Parle-G is India’s most selling biscuit and we are sure you also love eating it especially with tea. It has saved many hungry souls, old and young, at noon or midnight. It has been a loyal companion to cutting chai for decades.


Whether you are looking for a nutritional substitute or just something to munch after a long day of work or study, Parle-G is a brand built for the masses. And even though the quality of cover has changed, the design has not changed much.

But, do you ever wonder who is this little girl on the cover of the Parle-G biscuit?

There were a lot of reports that claimed that the girl on the packet is NeeruDeshpandey from Nagpur. However, a few days ago a post on Quora had a user who actually asked who the Parle G kid actually is.

An anonymous adds to the post had a picture that claimed that the picture belonged to Neeru Deshpandey and it was clicked when she was 4 years 3 months old.

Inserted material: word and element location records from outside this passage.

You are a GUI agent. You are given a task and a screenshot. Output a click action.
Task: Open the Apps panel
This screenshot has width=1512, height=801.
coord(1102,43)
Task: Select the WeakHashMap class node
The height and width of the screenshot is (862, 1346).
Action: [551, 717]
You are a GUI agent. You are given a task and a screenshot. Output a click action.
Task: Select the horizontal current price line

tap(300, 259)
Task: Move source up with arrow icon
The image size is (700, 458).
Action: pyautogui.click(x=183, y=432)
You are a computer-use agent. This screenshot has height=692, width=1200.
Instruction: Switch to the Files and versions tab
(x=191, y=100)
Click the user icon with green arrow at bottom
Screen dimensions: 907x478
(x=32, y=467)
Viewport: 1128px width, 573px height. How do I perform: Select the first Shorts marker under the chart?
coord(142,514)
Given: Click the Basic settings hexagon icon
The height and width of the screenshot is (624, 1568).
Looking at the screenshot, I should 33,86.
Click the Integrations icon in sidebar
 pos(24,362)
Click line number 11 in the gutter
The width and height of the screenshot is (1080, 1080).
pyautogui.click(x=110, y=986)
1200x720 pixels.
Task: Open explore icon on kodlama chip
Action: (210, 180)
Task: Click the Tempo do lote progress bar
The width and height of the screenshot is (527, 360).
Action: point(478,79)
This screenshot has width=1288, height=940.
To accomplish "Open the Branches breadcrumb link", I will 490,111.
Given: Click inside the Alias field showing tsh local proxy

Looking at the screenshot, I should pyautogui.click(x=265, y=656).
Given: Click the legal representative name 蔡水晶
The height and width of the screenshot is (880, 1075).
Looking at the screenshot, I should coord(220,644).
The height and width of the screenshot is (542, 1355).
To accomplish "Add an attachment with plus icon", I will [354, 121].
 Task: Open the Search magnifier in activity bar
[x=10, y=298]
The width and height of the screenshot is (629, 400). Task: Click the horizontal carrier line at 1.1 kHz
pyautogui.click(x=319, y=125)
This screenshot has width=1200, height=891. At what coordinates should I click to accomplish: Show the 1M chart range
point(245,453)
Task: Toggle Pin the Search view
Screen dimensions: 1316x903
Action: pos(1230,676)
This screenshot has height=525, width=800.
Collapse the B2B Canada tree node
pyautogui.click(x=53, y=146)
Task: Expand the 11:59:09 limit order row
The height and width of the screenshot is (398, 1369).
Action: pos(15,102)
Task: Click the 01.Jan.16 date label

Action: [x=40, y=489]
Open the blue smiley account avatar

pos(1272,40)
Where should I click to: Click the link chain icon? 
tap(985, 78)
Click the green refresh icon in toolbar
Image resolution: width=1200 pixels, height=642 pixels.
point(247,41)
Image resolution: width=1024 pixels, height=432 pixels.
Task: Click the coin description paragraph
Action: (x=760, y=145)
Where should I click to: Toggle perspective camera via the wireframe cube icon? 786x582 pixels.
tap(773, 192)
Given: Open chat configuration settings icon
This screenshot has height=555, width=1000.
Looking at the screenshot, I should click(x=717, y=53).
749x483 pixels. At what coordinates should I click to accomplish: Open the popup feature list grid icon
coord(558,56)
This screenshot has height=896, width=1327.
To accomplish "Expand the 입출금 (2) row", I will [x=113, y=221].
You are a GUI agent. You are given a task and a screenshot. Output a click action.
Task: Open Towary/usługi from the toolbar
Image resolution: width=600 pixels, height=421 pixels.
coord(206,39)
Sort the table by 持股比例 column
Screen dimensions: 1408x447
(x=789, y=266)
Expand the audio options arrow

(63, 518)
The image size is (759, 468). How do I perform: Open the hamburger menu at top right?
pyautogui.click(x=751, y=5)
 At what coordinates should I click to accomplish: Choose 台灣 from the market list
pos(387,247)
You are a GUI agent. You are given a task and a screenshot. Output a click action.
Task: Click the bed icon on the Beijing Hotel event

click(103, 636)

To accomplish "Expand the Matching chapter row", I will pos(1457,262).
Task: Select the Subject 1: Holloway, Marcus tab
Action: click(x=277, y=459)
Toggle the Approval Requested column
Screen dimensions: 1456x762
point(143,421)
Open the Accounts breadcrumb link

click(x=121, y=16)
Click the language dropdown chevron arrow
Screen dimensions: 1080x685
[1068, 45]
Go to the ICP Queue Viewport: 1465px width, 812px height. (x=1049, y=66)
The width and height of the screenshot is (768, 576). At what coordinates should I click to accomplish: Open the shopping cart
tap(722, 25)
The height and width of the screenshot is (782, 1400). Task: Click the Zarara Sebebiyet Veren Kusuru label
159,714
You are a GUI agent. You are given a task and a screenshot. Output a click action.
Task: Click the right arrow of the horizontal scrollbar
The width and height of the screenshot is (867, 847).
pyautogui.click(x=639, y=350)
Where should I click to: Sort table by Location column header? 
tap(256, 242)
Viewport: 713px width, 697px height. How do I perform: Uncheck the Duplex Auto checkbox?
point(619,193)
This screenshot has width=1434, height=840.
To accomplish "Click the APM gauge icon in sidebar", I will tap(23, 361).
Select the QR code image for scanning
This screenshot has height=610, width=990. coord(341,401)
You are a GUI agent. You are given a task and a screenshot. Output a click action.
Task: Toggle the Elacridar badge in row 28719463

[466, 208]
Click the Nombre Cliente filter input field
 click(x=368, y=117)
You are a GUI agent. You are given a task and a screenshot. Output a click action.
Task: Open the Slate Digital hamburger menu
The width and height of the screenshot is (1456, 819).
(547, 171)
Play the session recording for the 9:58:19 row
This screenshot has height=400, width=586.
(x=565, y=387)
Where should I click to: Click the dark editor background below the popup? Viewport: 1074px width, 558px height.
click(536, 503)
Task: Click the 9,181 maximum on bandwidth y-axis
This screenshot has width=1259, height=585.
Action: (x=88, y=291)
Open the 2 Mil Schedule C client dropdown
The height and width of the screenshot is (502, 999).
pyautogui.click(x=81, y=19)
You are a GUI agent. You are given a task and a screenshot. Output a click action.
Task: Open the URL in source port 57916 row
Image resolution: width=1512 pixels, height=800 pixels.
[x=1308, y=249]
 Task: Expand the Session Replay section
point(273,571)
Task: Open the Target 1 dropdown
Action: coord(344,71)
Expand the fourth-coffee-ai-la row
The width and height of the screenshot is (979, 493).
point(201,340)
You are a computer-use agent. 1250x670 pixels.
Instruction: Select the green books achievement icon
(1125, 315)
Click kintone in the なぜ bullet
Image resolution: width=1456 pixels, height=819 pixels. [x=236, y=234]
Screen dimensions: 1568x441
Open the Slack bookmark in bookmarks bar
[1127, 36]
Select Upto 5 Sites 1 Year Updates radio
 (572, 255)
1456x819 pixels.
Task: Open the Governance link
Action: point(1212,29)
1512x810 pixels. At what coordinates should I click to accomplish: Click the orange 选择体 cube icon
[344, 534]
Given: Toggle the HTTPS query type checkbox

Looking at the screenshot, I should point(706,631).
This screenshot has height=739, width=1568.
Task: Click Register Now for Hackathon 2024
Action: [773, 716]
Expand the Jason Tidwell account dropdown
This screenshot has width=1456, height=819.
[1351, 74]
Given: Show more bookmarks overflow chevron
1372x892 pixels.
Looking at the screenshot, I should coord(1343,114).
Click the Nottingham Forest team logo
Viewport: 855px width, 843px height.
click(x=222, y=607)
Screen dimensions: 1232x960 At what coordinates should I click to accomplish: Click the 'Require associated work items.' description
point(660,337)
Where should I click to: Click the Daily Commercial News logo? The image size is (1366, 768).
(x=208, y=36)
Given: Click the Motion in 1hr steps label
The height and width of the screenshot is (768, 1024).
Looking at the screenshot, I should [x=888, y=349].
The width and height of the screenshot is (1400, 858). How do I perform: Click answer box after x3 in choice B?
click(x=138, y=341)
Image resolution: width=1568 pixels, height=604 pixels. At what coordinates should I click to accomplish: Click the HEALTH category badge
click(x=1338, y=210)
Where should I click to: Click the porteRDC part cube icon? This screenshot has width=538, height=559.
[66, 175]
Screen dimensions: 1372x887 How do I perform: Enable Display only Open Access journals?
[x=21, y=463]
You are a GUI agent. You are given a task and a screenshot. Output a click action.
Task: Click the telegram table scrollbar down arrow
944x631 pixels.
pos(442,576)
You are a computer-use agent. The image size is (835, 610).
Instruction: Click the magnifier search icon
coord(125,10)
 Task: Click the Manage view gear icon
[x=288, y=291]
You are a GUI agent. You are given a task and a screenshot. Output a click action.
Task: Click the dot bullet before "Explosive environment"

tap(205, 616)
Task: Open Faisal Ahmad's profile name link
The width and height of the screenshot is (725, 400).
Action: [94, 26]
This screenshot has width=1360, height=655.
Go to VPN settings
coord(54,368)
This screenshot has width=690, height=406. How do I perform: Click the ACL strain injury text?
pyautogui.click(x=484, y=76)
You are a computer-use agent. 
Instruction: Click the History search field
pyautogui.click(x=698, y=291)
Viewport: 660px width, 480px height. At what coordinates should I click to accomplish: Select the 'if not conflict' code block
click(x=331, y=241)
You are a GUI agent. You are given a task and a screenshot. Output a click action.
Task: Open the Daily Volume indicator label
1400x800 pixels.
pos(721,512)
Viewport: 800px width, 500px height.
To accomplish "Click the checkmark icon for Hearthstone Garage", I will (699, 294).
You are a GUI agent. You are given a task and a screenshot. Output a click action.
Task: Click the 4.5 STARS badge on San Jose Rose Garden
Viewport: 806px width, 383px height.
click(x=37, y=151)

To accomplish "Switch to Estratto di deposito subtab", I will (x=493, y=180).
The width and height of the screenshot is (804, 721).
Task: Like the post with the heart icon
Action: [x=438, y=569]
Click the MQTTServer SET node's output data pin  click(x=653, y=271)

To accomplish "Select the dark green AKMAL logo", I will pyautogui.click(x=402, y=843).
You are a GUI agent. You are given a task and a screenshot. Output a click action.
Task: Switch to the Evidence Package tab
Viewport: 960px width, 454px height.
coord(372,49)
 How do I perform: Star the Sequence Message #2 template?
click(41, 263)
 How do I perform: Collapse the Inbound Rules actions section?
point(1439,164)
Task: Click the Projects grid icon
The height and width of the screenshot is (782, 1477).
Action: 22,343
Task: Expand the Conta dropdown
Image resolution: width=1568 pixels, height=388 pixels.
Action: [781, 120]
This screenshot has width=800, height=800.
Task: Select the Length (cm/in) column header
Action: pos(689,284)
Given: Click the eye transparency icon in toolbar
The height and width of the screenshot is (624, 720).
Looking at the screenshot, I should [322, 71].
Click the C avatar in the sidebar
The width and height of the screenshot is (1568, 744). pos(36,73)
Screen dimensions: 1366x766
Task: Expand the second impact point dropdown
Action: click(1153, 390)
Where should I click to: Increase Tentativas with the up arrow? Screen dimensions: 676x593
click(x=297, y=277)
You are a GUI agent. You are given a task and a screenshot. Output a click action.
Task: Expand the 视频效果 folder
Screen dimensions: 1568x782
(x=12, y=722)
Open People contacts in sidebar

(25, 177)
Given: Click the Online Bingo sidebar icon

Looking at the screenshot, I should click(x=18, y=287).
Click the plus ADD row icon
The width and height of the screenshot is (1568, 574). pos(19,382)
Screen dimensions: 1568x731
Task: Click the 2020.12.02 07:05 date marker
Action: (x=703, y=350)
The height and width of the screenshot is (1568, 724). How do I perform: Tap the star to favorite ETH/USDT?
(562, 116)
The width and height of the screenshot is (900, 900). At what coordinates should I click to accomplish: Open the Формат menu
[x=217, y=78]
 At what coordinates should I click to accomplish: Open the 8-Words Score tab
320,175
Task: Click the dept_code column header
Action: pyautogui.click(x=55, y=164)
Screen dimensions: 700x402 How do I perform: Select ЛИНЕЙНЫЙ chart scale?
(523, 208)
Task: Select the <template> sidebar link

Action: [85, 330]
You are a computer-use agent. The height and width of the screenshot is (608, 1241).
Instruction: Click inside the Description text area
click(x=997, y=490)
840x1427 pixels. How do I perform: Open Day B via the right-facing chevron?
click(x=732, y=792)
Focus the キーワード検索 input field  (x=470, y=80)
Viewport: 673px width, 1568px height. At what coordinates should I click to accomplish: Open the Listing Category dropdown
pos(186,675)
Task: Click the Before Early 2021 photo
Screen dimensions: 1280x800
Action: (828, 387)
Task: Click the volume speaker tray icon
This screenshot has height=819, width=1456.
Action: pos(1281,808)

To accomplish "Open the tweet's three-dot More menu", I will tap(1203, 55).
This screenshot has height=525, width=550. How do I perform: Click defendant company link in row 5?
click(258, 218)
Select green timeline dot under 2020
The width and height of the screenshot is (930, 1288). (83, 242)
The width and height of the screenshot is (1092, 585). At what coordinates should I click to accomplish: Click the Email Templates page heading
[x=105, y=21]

Apart from Neeru, few names like Sudha Murthy and Gunjan Gundaniya too were said to be the kid who featured on the cover. However, amongst the three, Deshpande became insanely popular as a regional newspaper carried her picture with a short write up that claimed that she belonged to Nagpur.

There were stories that claimed that Neeru got the cover after a casual picture of hers that her father clicked got noticed and was later chosen to be put on the cover.


And later on, the Parle-G’s Wikipedia page too had a piece of information that claimed the name of the girl is ‘Gunjan Gundaniya’. Claiming that the little girl on Parle G wrapper is not real, the Quora user Anupam wrote:

“You must have read the stories that Parle-G girl is actually Niru Deshpandeand she’s 60 now, but that’s not true! The Illustration of this girl was made way back in 1960 by Everest Creatives.”

Finally, Mayank Shah, group product manager at Parle Products, puts all the folklore to rest and reveals: It’s actually an illustration by an Everest creative back in the 60s.


People have created their own stories about the kid being a girl and assigned names of their own accord and others just caught onto them, a lethal combination of rumour and grapevine.